Scan the data and please report how many lines include the word "will". Leave out everything but the number.
════════════════
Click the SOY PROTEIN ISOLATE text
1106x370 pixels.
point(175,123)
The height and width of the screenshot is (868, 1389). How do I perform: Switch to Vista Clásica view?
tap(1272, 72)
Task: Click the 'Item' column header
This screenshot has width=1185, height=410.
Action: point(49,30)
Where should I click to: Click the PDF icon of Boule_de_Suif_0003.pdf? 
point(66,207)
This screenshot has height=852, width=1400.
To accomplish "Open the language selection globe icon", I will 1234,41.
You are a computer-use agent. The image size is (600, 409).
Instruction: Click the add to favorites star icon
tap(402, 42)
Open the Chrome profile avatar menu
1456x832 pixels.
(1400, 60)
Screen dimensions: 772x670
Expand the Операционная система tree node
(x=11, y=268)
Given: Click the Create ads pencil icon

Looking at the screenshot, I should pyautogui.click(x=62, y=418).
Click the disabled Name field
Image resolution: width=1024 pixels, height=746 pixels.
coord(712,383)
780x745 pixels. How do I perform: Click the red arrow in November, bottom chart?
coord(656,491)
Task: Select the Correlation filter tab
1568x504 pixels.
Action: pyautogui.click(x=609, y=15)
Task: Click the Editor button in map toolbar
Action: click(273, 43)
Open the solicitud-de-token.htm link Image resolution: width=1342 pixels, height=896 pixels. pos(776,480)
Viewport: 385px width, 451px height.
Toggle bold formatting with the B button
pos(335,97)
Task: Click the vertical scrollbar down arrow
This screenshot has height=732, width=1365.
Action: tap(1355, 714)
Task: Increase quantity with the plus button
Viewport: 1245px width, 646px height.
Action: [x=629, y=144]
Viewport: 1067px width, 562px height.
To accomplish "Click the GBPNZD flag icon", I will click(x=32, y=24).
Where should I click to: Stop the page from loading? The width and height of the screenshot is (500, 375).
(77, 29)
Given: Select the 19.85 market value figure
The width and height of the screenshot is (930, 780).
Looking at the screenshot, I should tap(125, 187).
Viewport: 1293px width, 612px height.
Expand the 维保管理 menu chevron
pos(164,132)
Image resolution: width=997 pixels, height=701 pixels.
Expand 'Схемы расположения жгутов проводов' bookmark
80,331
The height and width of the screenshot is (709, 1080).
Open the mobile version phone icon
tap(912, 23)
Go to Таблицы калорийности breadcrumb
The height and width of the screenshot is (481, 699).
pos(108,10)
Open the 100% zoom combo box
════════════════
◆ EXERCISE OUTPUT
2